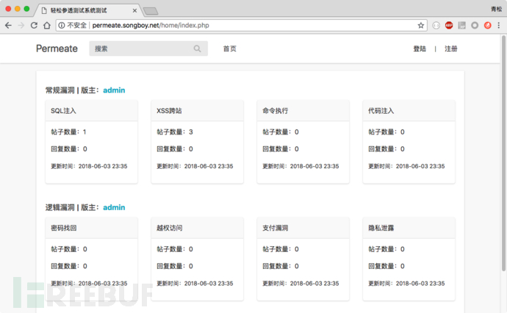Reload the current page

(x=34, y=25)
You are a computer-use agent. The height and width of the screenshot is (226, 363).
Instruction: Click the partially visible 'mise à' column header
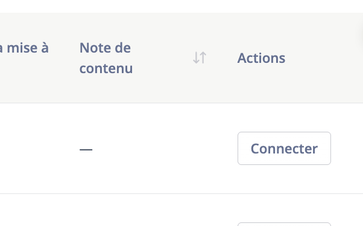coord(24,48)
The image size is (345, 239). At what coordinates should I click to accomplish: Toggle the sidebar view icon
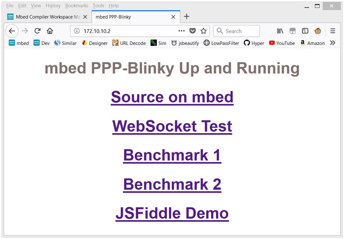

==

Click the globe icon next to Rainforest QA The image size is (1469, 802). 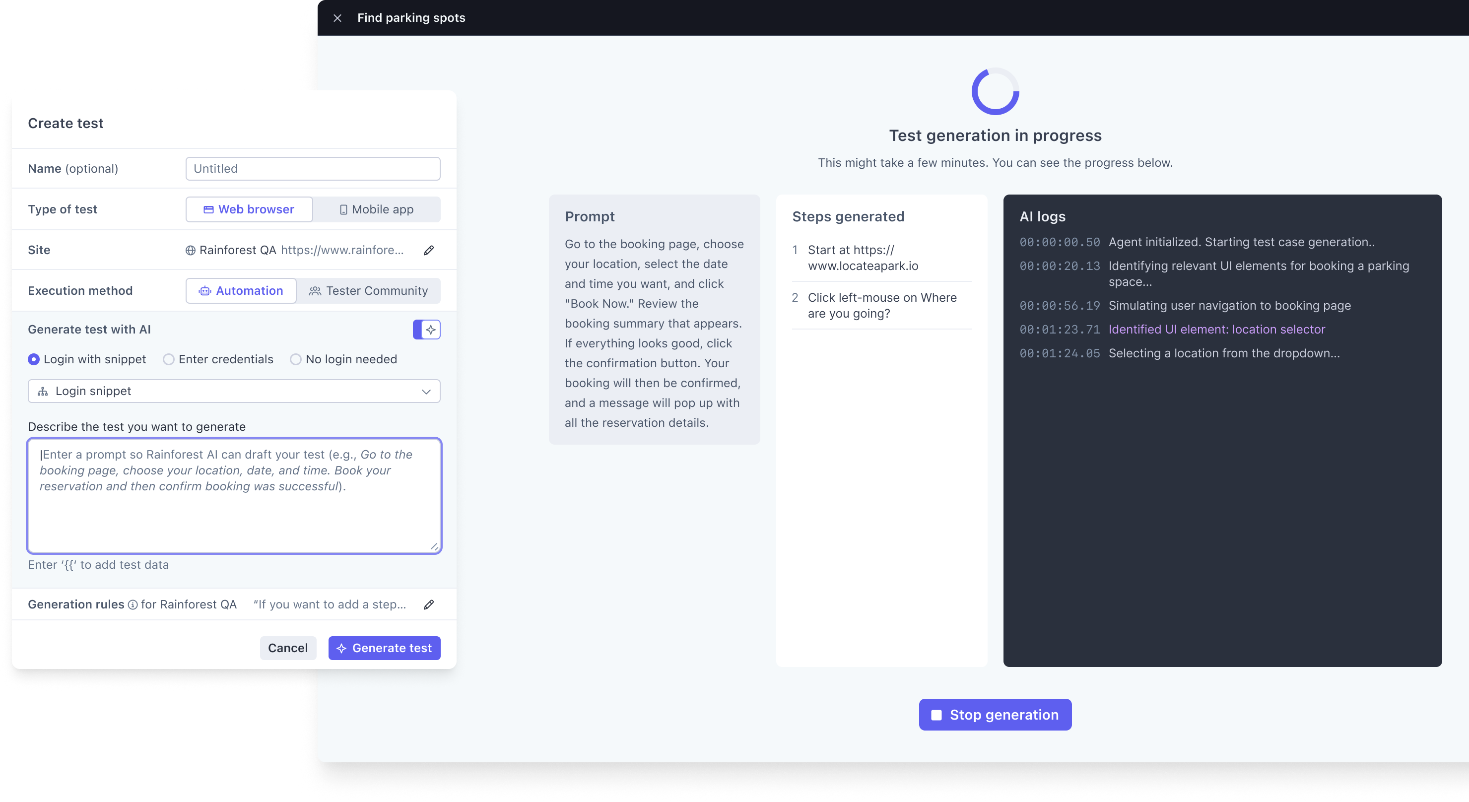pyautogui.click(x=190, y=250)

* * *

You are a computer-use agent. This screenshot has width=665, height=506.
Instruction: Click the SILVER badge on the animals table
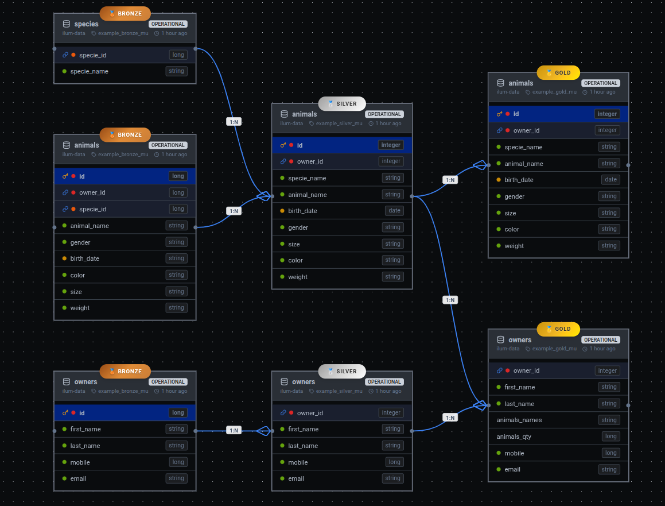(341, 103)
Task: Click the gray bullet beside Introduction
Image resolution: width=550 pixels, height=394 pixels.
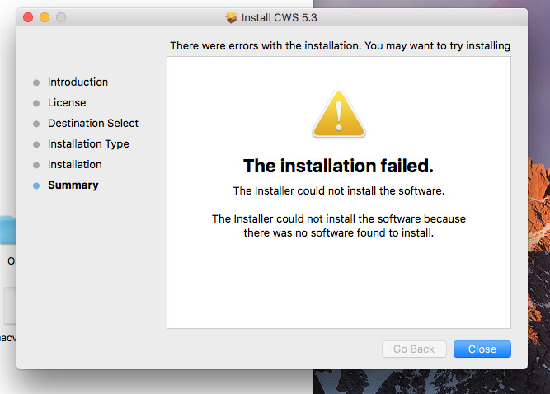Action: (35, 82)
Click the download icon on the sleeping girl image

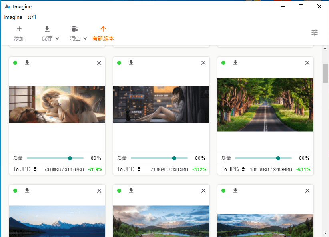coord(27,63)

Exercise goal> Given the records above, return the lines starting at the one that holds "You are a computer-use agent. The" and ending at the one that holds "The image size is (345, 239).", exactly, and nothing besides; leave every picture out.

Task response>
You are a computer-use agent. The height and width of the screenshot is (226, 363).
Instruction: Click the partially visible 'mise à' column header
coord(24,48)
The image size is (345, 239). At what coordinates should I click to accomplish: Toggle the sidebar view icon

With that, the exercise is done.